Recorded data:

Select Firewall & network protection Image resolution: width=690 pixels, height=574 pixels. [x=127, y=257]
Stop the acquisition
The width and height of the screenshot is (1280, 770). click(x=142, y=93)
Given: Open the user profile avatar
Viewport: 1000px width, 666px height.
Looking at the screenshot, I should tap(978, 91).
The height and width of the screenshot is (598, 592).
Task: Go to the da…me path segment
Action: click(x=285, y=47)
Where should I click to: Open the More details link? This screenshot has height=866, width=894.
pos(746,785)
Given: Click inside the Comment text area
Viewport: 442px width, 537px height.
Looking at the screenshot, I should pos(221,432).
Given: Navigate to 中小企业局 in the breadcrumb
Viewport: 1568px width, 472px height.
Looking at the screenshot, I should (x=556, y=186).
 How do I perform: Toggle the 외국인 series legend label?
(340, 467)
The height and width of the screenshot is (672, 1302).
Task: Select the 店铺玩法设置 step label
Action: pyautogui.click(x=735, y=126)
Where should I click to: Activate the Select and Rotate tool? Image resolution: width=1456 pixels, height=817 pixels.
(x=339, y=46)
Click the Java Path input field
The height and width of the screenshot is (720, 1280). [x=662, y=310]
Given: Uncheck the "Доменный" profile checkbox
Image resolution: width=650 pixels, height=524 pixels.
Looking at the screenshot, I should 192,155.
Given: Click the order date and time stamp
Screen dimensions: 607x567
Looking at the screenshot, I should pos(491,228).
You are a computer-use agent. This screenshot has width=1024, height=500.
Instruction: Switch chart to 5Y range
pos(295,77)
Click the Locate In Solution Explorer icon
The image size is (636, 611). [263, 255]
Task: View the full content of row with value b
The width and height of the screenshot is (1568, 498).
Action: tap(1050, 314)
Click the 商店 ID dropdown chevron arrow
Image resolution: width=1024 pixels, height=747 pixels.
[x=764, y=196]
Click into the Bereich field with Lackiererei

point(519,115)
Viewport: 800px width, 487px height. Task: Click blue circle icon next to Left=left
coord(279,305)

Exercise prompt:
Every record is to be repeated exactly as written.

Answer to the problem:
Select Firewall & network protection Image resolution: width=690 pixels, height=574 pixels. [x=127, y=257]
Stop the acquisition
The width and height of the screenshot is (1280, 770). click(x=142, y=93)
Given: Open the user profile avatar
Viewport: 1000px width, 666px height.
Looking at the screenshot, I should tap(978, 91).
The height and width of the screenshot is (598, 592).
Task: Go to the da…me path segment
Action: click(x=285, y=47)
Where should I click to: Open the More details link? This screenshot has height=866, width=894.
pos(746,785)
Given: Click inside the Comment text area
Viewport: 442px width, 537px height.
Looking at the screenshot, I should pos(221,432).
Given: Navigate to 中小企业局 in the breadcrumb
Viewport: 1568px width, 472px height.
Looking at the screenshot, I should (x=556, y=186).
 How do I perform: Toggle the 외국인 series legend label?
(340, 467)
The height and width of the screenshot is (672, 1302).
Task: Select the 店铺玩法设置 step label
Action: pyautogui.click(x=735, y=126)
Where should I click to: Activate the Select and Rotate tool? Image resolution: width=1456 pixels, height=817 pixels.
(x=339, y=46)
Click the Java Path input field
The height and width of the screenshot is (720, 1280). [x=662, y=310]
Given: Uncheck the "Доменный" profile checkbox
Image resolution: width=650 pixels, height=524 pixels.
Looking at the screenshot, I should 192,155.
Given: Click the order date and time stamp
Screen dimensions: 607x567
Looking at the screenshot, I should pos(491,228).
You are a computer-use agent. This screenshot has width=1024, height=500.
Instruction: Switch chart to 5Y range
pos(295,77)
Click the Locate In Solution Explorer icon
The image size is (636, 611). [263, 255]
Task: View the full content of row with value b
The width and height of the screenshot is (1568, 498).
Action: tap(1050, 314)
Click the 商店 ID dropdown chevron arrow
Image resolution: width=1024 pixels, height=747 pixels.
[x=764, y=196]
Click into the Bereich field with Lackiererei

point(519,115)
Viewport: 800px width, 487px height. Task: Click blue circle icon next to Left=left
coord(279,305)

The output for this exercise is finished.